__PASSAGE SHOWN__.
= = = = = = =

Also I am applying simple JoltTransformer (Simple just Shift and Default) to convert to different  JSON (no hierarchy) .

Output have the following:
1. Original text
2. Converted JSON
3. JOLT transformed JSON
4. Failure


Steps in program:
1. Converting the event to Java Map (using regex: "([^:=]*)[:=]([^:=]*)")
2. Map to Json (using Gson)
3. Jolt transfeormation



Example event:

Examples of 4626
User / Device claims information.

Subject:
    Security ID:     %1
    Account Name:    %2
    Account Domain:  %3
    Logon ID:        %4

Logon Type:          %9

New Logon:
    Security ID:     %5
    Account Name:    %6
    Account Domain:  %7
    Logon ID:        %8

Event in sequence:   %10 of %11

User Claims:         %12

Device Claims:       %13

The subject fields indicate the account on the local system which requested the logon. This is most commonly a service such as the Server service, or a local process such as Winlogon.exe or Services.exe.

The logon type field indicates the kind of logon that occurred. The most common types are 2 (interactive) and 3 (network).

The New Logon fields indicate the account for whom the new logon was created, i.e. the account that was logged on.

= = = = = = =

__SUPPLIED INFORMATION__.
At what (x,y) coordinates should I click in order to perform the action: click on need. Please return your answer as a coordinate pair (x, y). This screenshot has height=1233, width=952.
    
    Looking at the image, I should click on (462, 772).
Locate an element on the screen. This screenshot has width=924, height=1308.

= = = = = = =

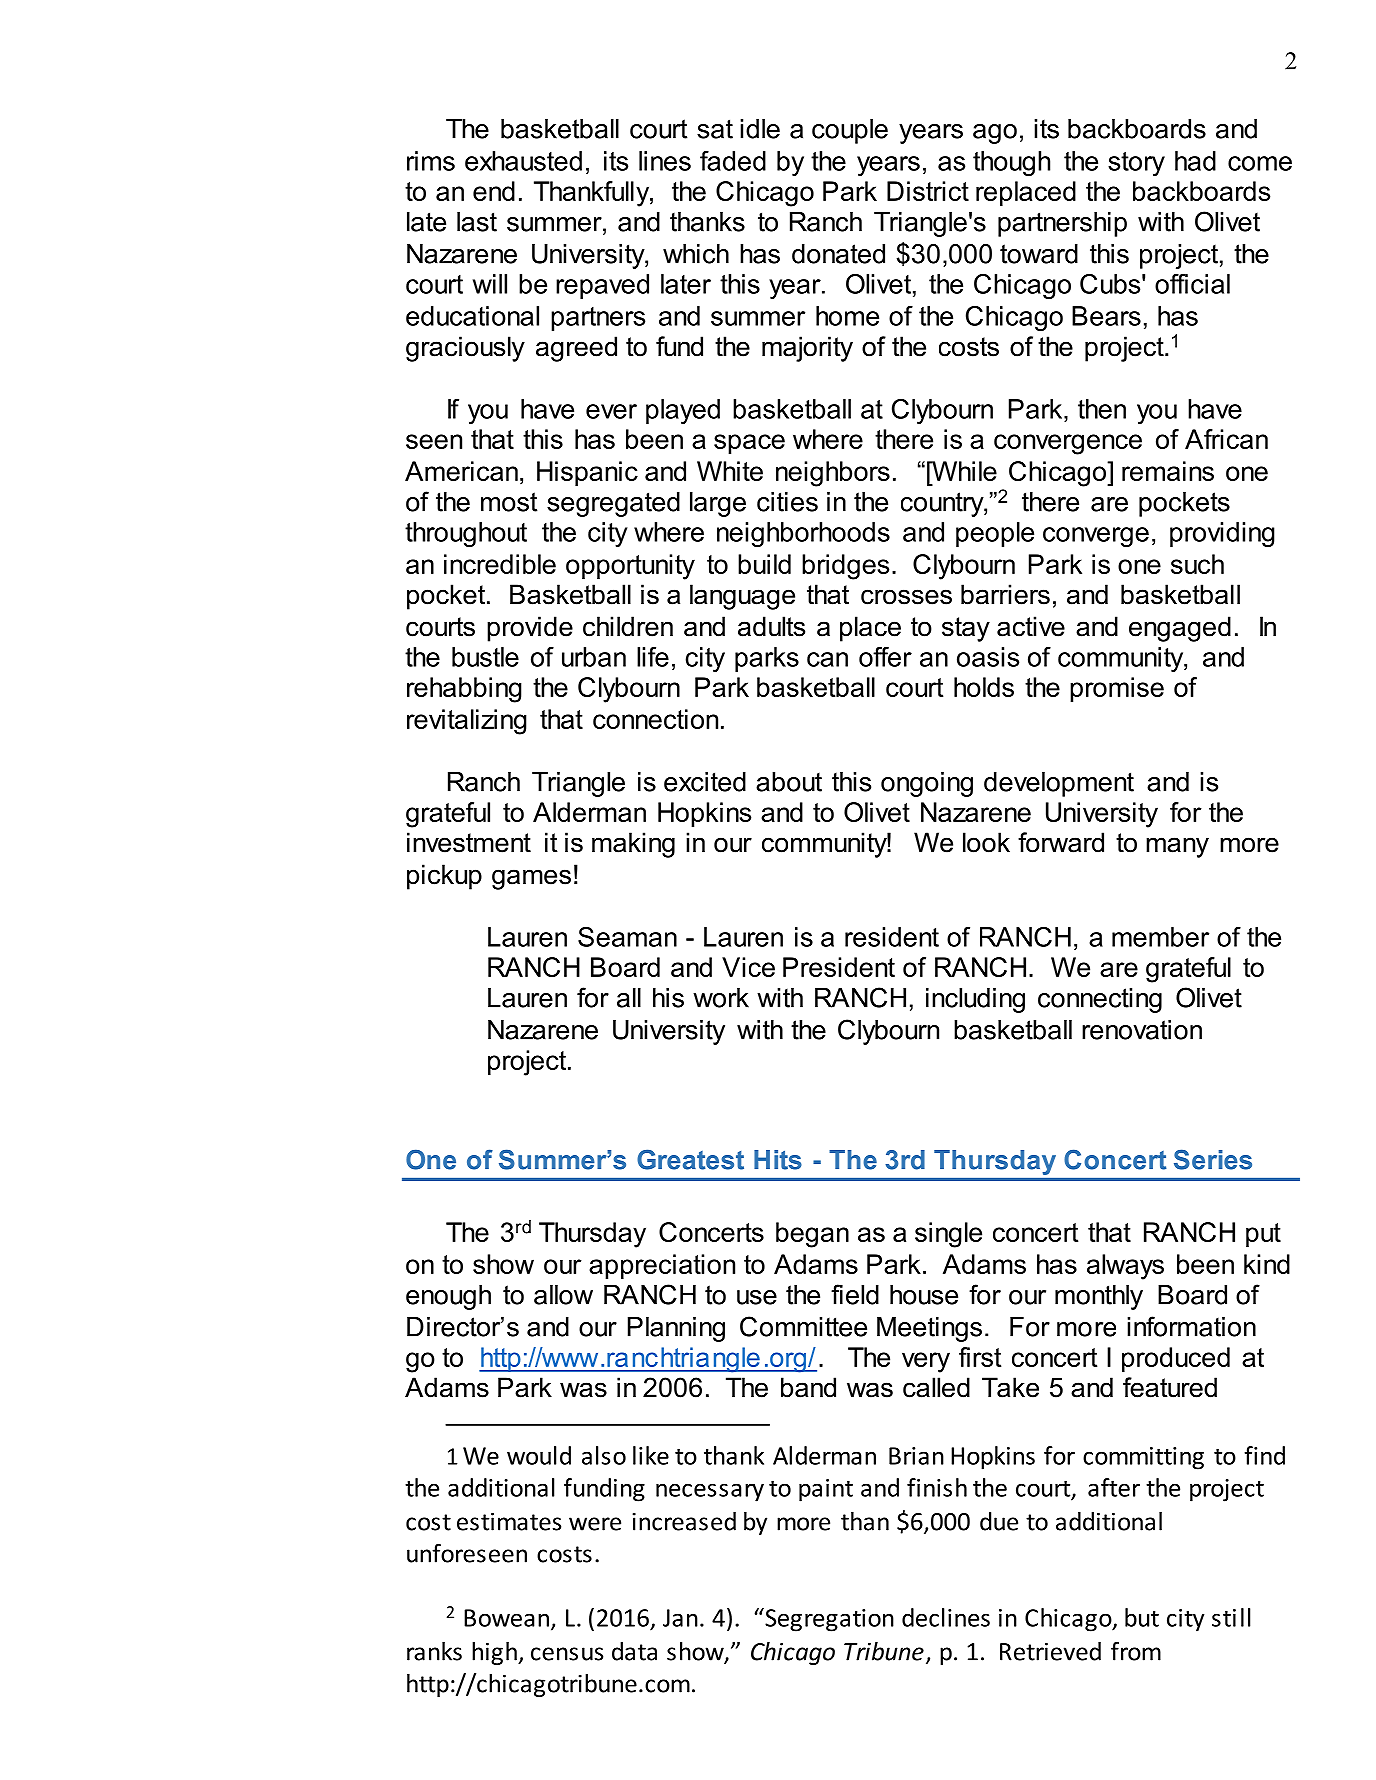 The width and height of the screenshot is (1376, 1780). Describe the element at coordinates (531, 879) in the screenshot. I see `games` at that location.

= = = = = = =

__PROBLEM SET__.
**A.** In the passage on converting event logs to JSON, which library converts the Java Map into JSON?
**B.** Proceed with the passage on converting event logs to JSON, starting after its final sentence.

__TASK RESULTS__.
**A.** Gson.

**B.**
This event is generated when the Audit User/Device claims subcategory is configured and the user’s logon token contains user/device claims information. The Logon ID field can be used to correlate this event with the corresponding user logon event as well as to any other security audit events generated during this logon session.



Regards,
Milan Das


On 3/16/18, 10:56 AM, "Mike Thomsen" <mi...@gmail.com> wrote:

    Milan,
    
    Can you share some details about where you are running into problems? Like
    a basic description of what it's trying to do?
    
    On Fri, Mar 16, 2018 at 10:39 AM, Milan Das <md...@interset.com> wrote:
    
    > I have a custom processor, it works as expected. But I feel there is some
    > performance measure need to be done. I see that my processor is actually
    > queuing up  records at source.
    >
    > Is there a run a load  test and do performance measure for Custom
    > Processor?
    >
    >
    >
    > Regards,
    >
    > Milan Das
    >
    >
    



Re: Finding Performance bottleneck issue

Posted by Mike Thomsen <mi...@gmail.com>.
Milan,

Can you share some details about where you are running into problems? Like
a basic description of what it's trying to do?

On Fri, Mar 16, 2018 at 10:39 AM, Milan Das <md...@interset.com> wrote:

> I have a custom processor, it works as expected. But I feel there is some
> performance measure need to be done. I see that my processor is actually
> queuing up  records at source.
>
> Is there a run a load  test and do performance measure for Custom
> Processor?
>
>
>
> Regards,
>
> Milan Das
>
>

Re: Finding Performance bottleneck issue

Posted by Joe Witt <jo...@gmail.com>.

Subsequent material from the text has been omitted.